Purchase at: Insound (Vinyl) | Amazon (MP3 & CD) | iTunes | MOG

How much does geography really play into an artist’s productions? Twenty-year-old Kamau Baaqi, aka Darling Farah, was born in Detroit, MI. He later immigrated to the United Arab Emirates, and now–in time for the release of his full-length debut, Body–he resides in London. Detroit and London are synonymous with well-trod sonic pallets, but the UAE is as remote in techno as it appears on a map. It’s easy enough to spot both Detroit’s steel-braced, utilitarian rhythms and London’s (or more broadly, the UK’s) shadowy dub textures filling Baaqi’s music. But what accounts for the rest of the sound? Is that the UAE? It’s a superficial question, and often what sets Darling Farah apart feels much more deep-seated than its surface-level consistencies. Body sounds like little else, and that includes most of Baaqi’s past work on Civil Music and Idiot Horse.

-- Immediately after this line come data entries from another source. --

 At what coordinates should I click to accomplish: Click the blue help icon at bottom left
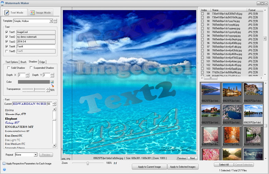[x=4, y=169]
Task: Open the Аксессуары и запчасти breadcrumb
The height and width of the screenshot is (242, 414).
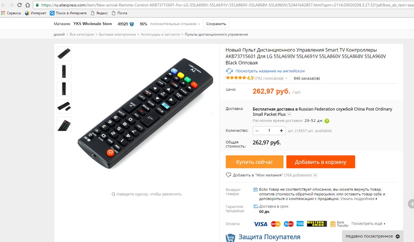Action: tap(160, 34)
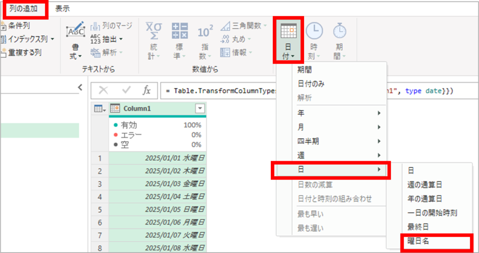
Task: Click the 条件列 (Conditional Column) button
Action: coord(19,26)
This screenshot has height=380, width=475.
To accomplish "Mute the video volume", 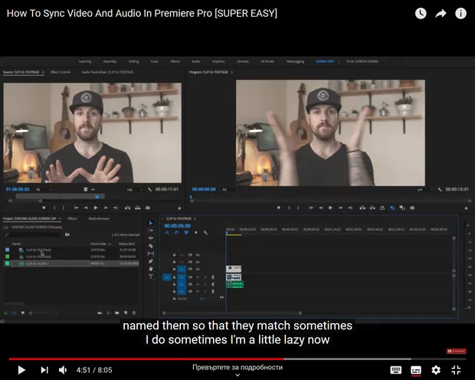I will pyautogui.click(x=64, y=370).
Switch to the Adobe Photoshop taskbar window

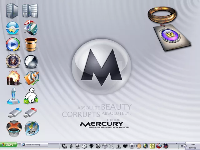(35, 145)
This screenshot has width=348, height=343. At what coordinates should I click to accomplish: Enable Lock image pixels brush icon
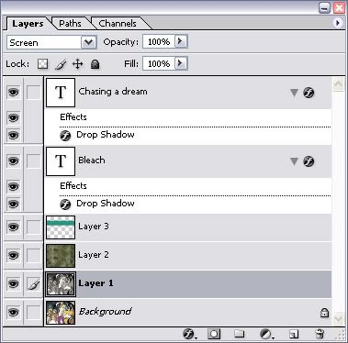(61, 64)
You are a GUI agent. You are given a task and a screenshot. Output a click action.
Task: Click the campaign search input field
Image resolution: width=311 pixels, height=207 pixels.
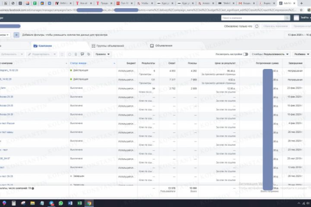253,18
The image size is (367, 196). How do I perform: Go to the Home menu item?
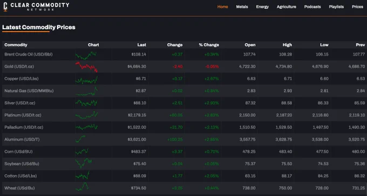(222, 7)
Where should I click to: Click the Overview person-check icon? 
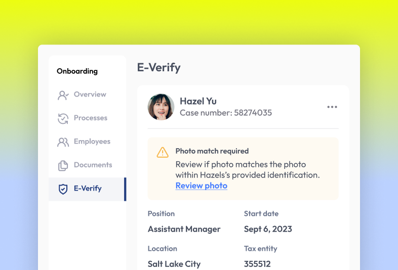[x=63, y=95]
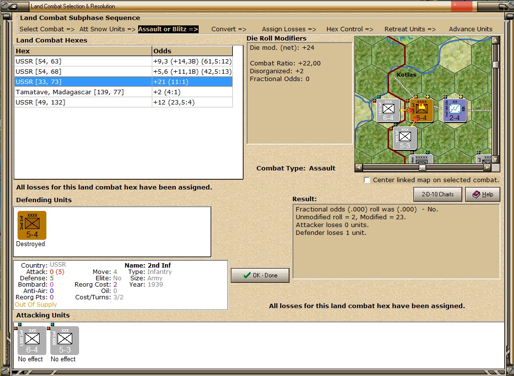Click the XXX Inf 5-3 attacking unit counter

coord(64,340)
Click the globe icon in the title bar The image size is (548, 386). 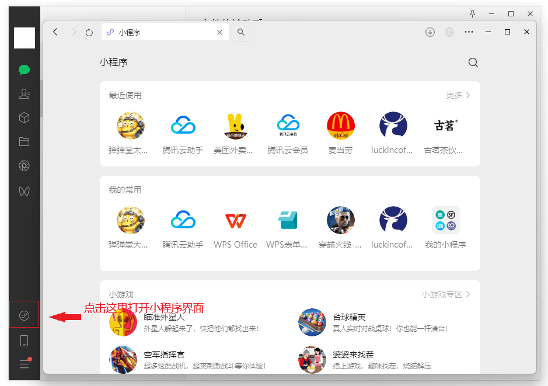[449, 32]
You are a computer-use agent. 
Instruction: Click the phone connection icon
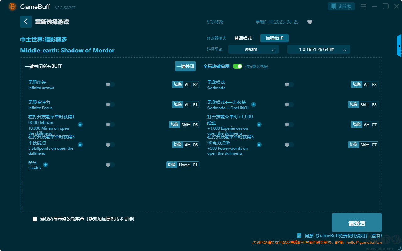333,6
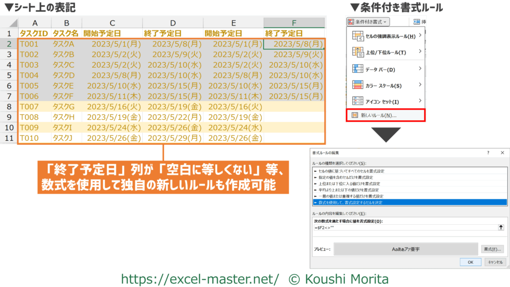Select column F header
The height and width of the screenshot is (287, 510).
(x=294, y=23)
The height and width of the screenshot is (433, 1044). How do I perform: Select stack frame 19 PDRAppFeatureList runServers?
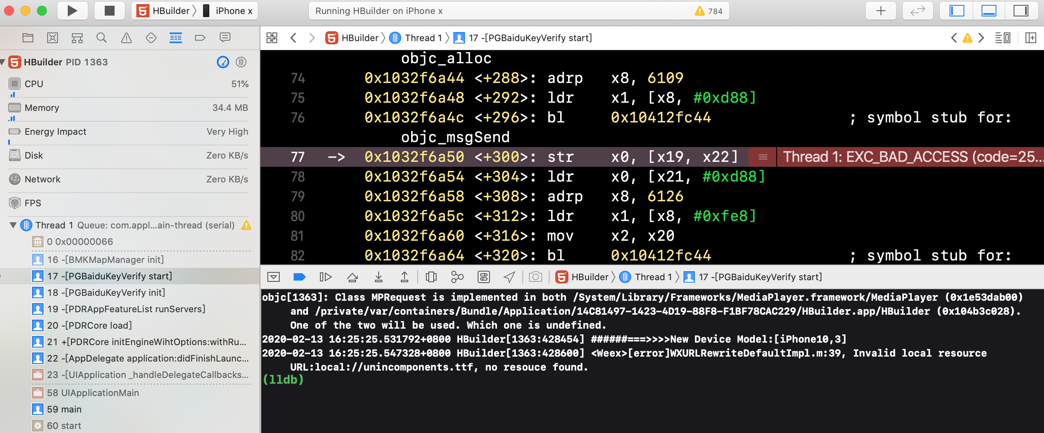tap(126, 309)
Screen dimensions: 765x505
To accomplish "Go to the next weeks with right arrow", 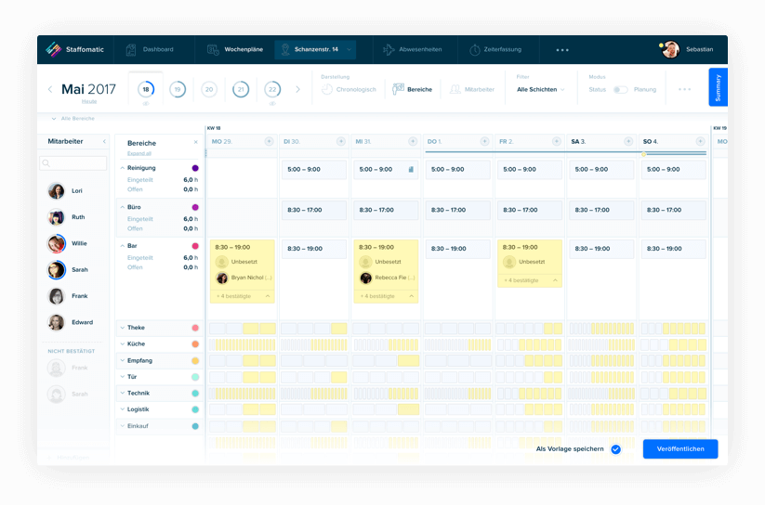I will click(x=297, y=90).
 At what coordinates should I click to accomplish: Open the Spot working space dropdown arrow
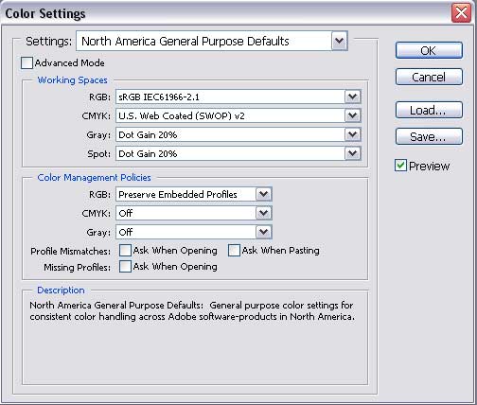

Darling Farah does a lot with a little. He wears his minimal inclinations on his sleeve, so to speak. Much of Body is driven by skeletal drum loops, poking up through the oppressive, smog-laden atmosphere while black industrial drones toil bleakly in the distance. Despite Body‘s atmospheric sophistication, many of the tracks only deploy a handful of textures and loops before subsiding short of the five-minute mark. The focus is often percussion. Pregnant negative space is put to good use, isolating the squishy, sonorous drum loops and letting them act as the gravitational center.

Opener “North” acts as a perfect mission statement. A scratchy, gothic drone slowly heaving in and out of silence over a chittering shaker before a loop of muffled hand drums arrive to seemingly just occupy the same space, and a gooey, Deepchord-esque bass groove ties everything together. Other than some crackling textures at its periphery, the track isn’t much more than variations on those elements before it’s over in four minutes. “Realised” follows “North” and it’s not much more than a bouncy, cartwheeling bass groove over a fleshy 4/4 rhythm while rhythmic, exhaling steam textures sound off out of notice before a barely-there industrial drone creeps up to wander around in the background.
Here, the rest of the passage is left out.